Information given.
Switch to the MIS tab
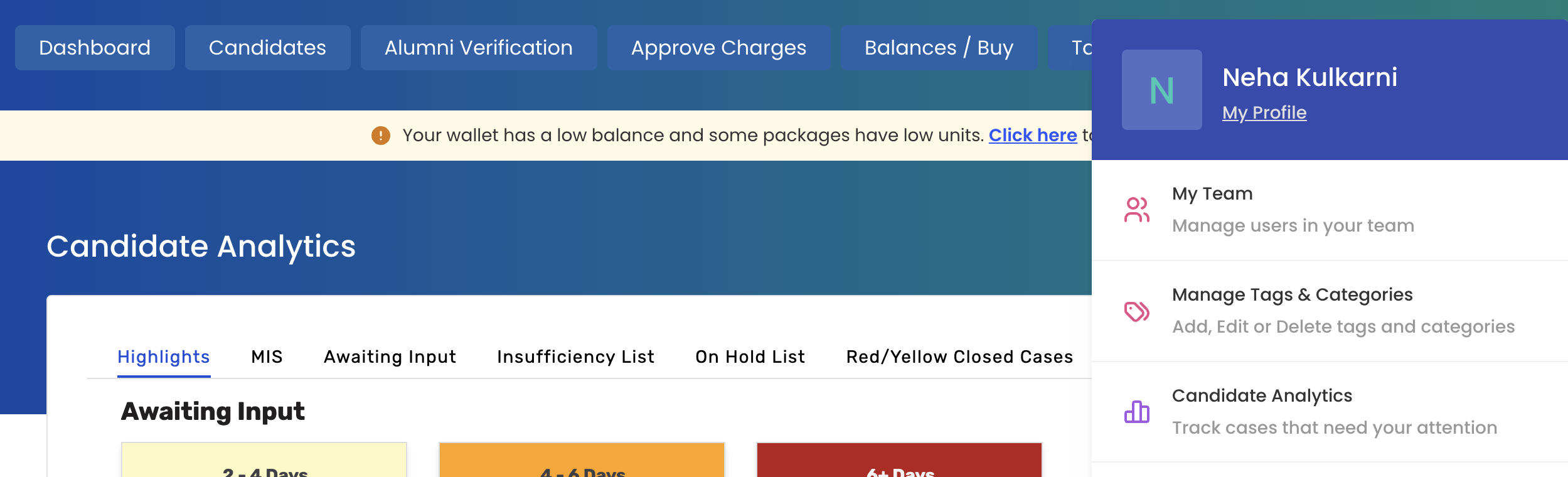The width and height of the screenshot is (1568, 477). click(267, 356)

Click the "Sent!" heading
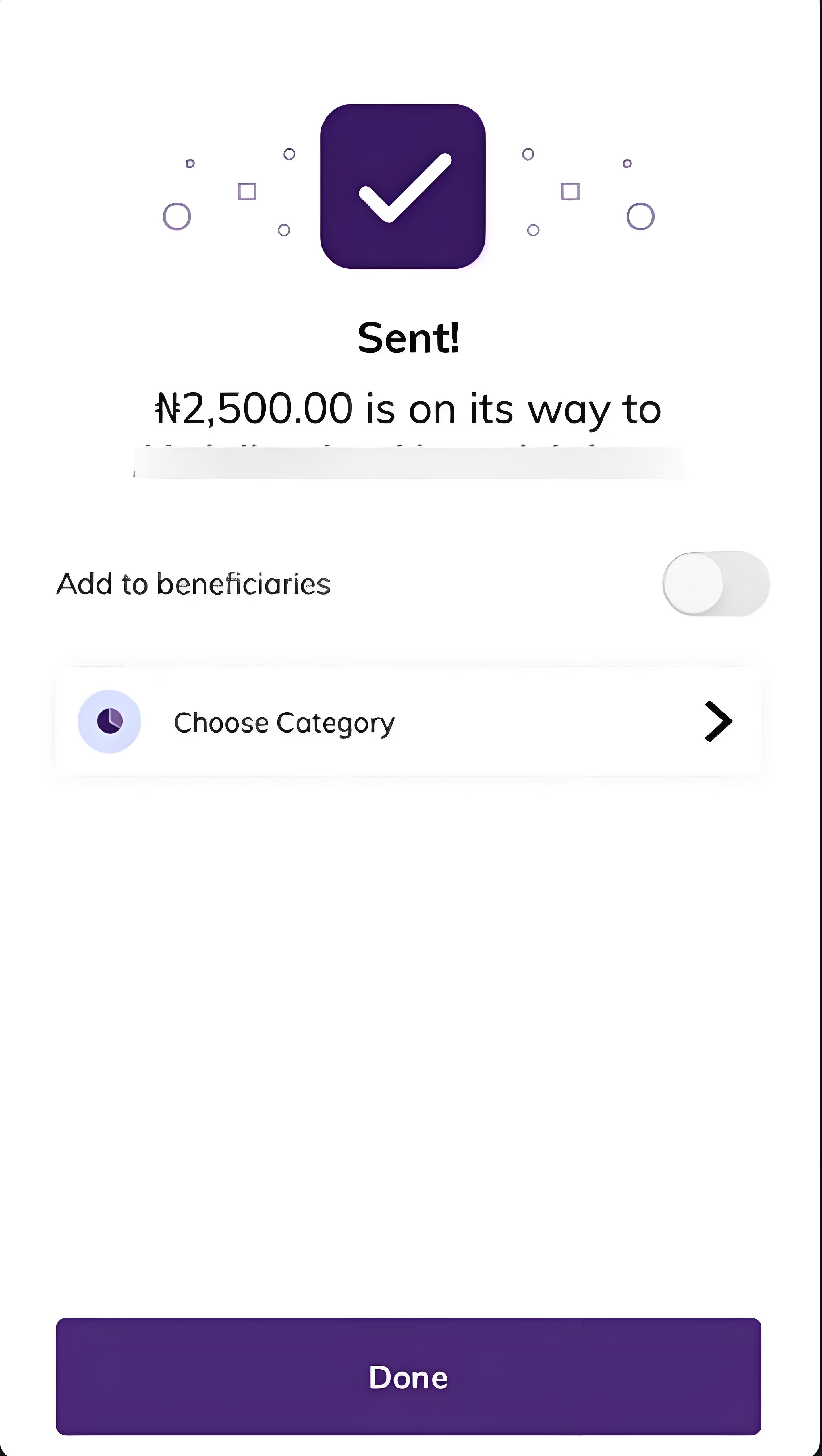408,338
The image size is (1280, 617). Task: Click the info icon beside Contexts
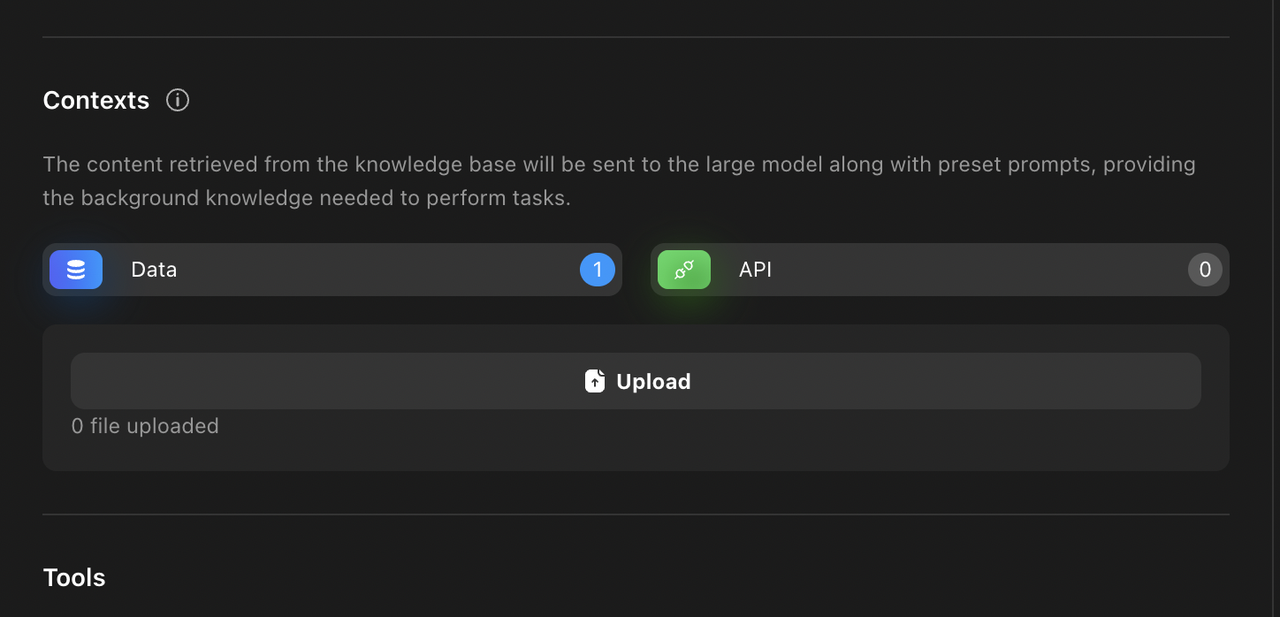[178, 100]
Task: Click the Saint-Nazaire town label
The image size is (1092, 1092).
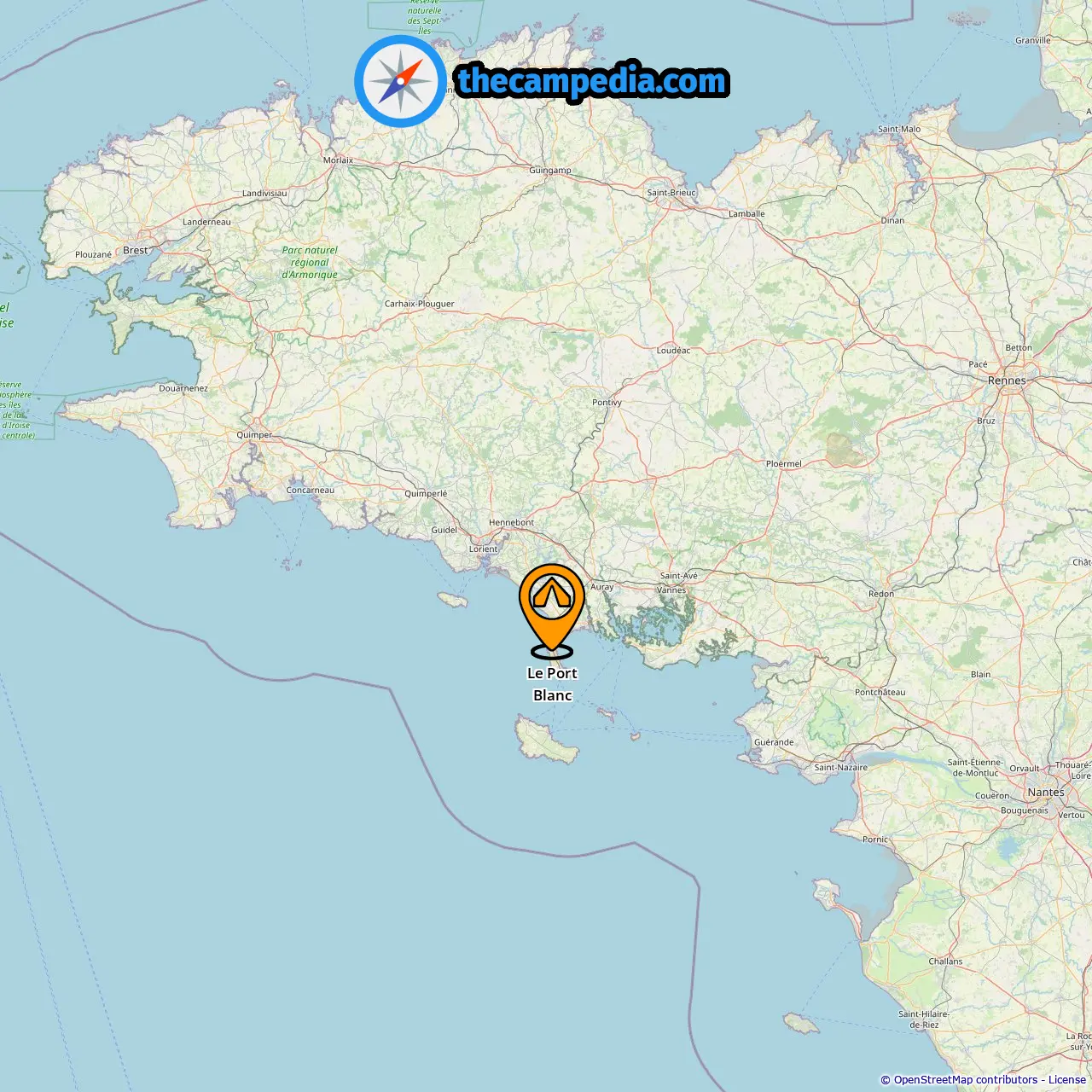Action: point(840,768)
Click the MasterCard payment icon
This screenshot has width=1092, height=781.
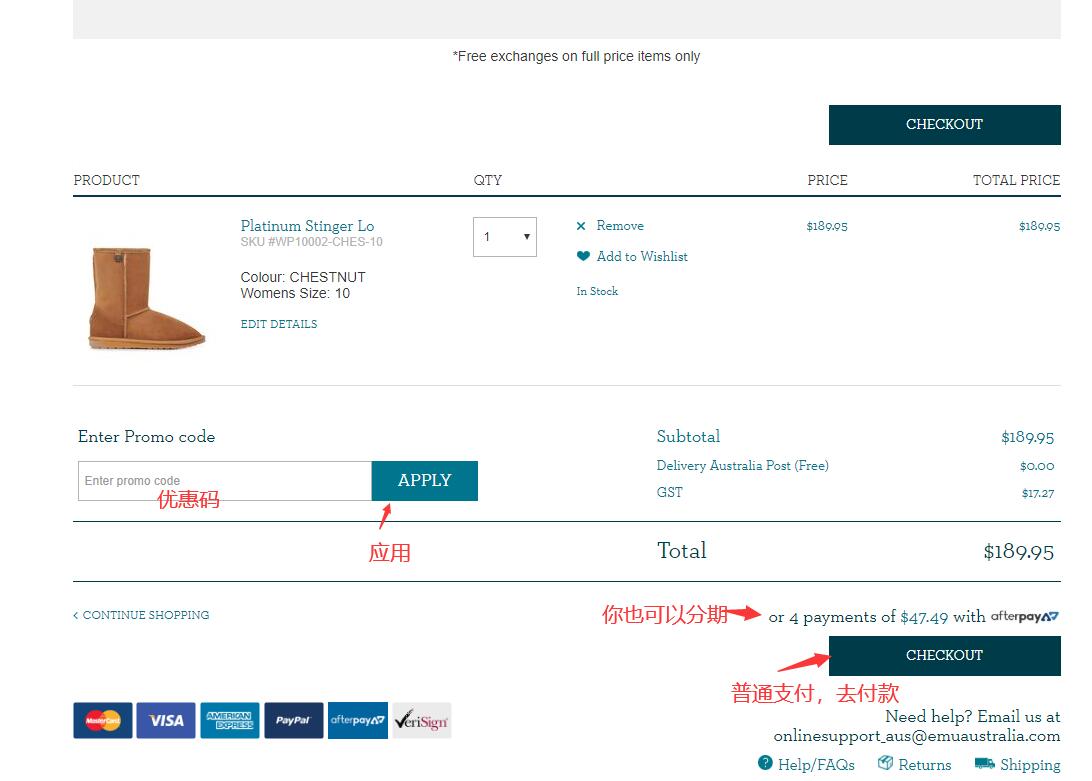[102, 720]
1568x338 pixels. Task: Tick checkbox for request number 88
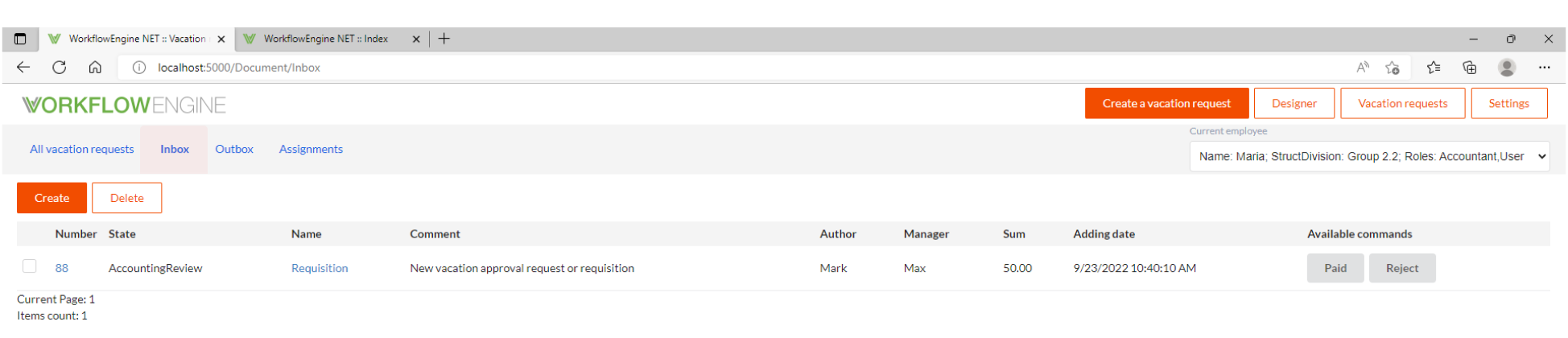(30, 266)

Your task.
Write out an exact reproduction of the lines from the line that holds "Click the MasterCard payment icon" to the bottom of the listing above, both ends included. Exclude pictures.

Exercise answer.
Click the MasterCard payment icon
This screenshot has width=1092, height=781.
[102, 720]
1568x338 pixels. Task: Tick checkbox for request number 88
(30, 266)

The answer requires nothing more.